Compute Virtualization (such as EC2) works by dividing the physical machine (and thus the CPU) into many virtual machines, that each get served a slice of the physical machine (a high performance CPU with 4 cores might get divided into 8 virtual machines for example). To keep the total available compute power fair between the virtualized machines (while allowing virtualized machines make use of additional unused CPU cycles), something called CPU steal time was invented (by IBM I believe, that invited the whole concept of Virtual Machines).
Many web servers for many startups and companies in the world run on Amazon EC2. But during the past year (I believe, I have no clear evidence when they started this), Amazon EC2 started to change how they prioritize CPU cycles for the virtualized machine instances they offer as part of their Elastic Compute Cloud (EC2).
Amazon started to use a more “batch workload” geared prioritization model for their CPU instances (mainly micro and small from what I have seen) instances. Batch type division of CPU resources are not suited for real-time tasks such as a Web server, why? Keep reading.
Batch workloads vs. Real-time workloads
The batch workload model looks at a task (or a multitude of tasks) to run until completion, and for a batch style job if it runs fairly fast for the first hour and at 50% (of the CPU capacity) the second hour is quite ok, vs running the jobs at 75% for 2 hours. It will not affect the overall performance or completion time for processing those batch jobs (as long as the total allotted CPU time is the same). For most batch model jobs it is even ok if they are able to burst CPU usage (over the allotted CPU time) for periods of heavy usage, and then penalized (run at perhaps 20% of the “normal” speed), again total amount of CPU available to process the jobs is what is important.
For real-time workloads it is quite different, take a web server if it runs at adequate speed for 3 hours, and then there is heavy usage (it can make use of a burst of additional CPU cycles), but if it happens at the cost of 25% of “adequate” performance level being available for 1 hour it will adversely effect how well your web server can server web pages For most situations that are real-time, or semi real-time like web servers, it is often better to have a constant available CPU performance (more or less, with very little penalization of steal time). And add more machines as needed.
Why does this matter? And how is the virtualized model different from physical ones? Because there is no “steal time” to make up for overage usage from your virtual machine.
What I have seen with EC2 lately is that they do these type of 1h long penalizations from overage usage or over allotment.
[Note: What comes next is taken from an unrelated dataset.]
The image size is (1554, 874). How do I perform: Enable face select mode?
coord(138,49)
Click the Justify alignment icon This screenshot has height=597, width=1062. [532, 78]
And often to an extent where the web servers almost stop responding.
I wish Amazon either would step back to the old model of how they prioritize CPU usage (which still use the steal time model, but never got “Steal Times” of 90% ore more for 2 hours+) or… Give me more control over how this is done.
Right now I am considering starting to move servers away from Amazon EC2 (in spite of all the benefits) just for this reason.